Does this dialogue look familiar? Or when you read “TM” and “TB,” do you think of trademarks and terabytes? Don’t worry if you can relate to the latter. It’s common for professionals that enter the localization industry to feel a little bit overwhelmed with the usual jargon LSPs use every day. “LSP” is another acronym, but crucial. Language Service Providers are companies that help people, institutions, and businesses with their communication needs, providing translation, localization, and many other services that support these endeavors.
Recently, Terra Translations prepared a 101 Seminar to offer general insight to people interested in localization and serve as guidance for industry newcomers so they may smoothly kick off this fascinating journey of languages, teams, and IT. Here we’ll share some of those essential tips, just in case you find yourself in need of stuffing your freshman translation backpack.
LSPs are the setting where the action takes place. There are very different types of LSPs, depending on size, location, domain expertise, and offered languages. Some localization companies are global and provide a wide range of services in hundreds of languages, while others specialize in one or a few languages or industries.
|MMLSP||Massive Multiple Language Service Provider|
|MLSP||Multiple Language Service Provider|
|RMLSP||Regional Multiple Language Service Provider|
|SLSP||Local In-Country Single-Language Service Provider|
No matter their size, localization companies necessarily perform the functions of sales, establishing business relationships with clients, and Vendor Management (VM). VMs manage and recruit professionals and providers. The other crucial part is the one Project Managers (PMs) play. Let’s take a deeper look at their work.

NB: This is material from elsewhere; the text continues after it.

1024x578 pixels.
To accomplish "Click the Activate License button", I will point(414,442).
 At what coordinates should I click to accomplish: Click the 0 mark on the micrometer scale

The Axis: Project Managers
If LSPs are the scenography, PMs are the leading actors of the play. Their function is crucial because they analyze and tackle projects, but also oversee project workflows, considering budget, human and IT resources, time, risks, etc. Surrounding PMs and localization projects, there are—again—a lot of acronyms referring to services and other expressions of day-to-day work. Perhaps the most common ones are TEP (translation, editing, proofreading) and EOB (end of business). If interested, you can find more acronyms and their meaning in the list below:
Entering the industry implies embracing new and ubiquitous tools: the computer-assisted translation (CAT) tools. As with LSPs, hundreds of CAT tools cover different needs, but they all share the same core. They divide source text into strings while displaying source and target text in a bilingual view, making the job easier for linguists. They also integrate translation memories (TM), term bases (TB), and quality assurance (QA) tools features, among many, many other functions. Being familiar with one tool will help understand the rest of them.
To sum up, we propose these three tips as a starter pack:
- Be patient with acronyms and ask or search if you don’t know one. You’ll eventually become one of the characters of the vignette.
- Be curious about what PMs do, how, and why. No matter what your job in the industry is, it will be impacted somehow by project management.
- Embrace CAT Tools. They are super fun and helpful allies. Maybe you will want to be instantly proficient at three or more, but better do as the ring says: one tool to rule them all. Once you really master one application, you will find the others very similar and accessible.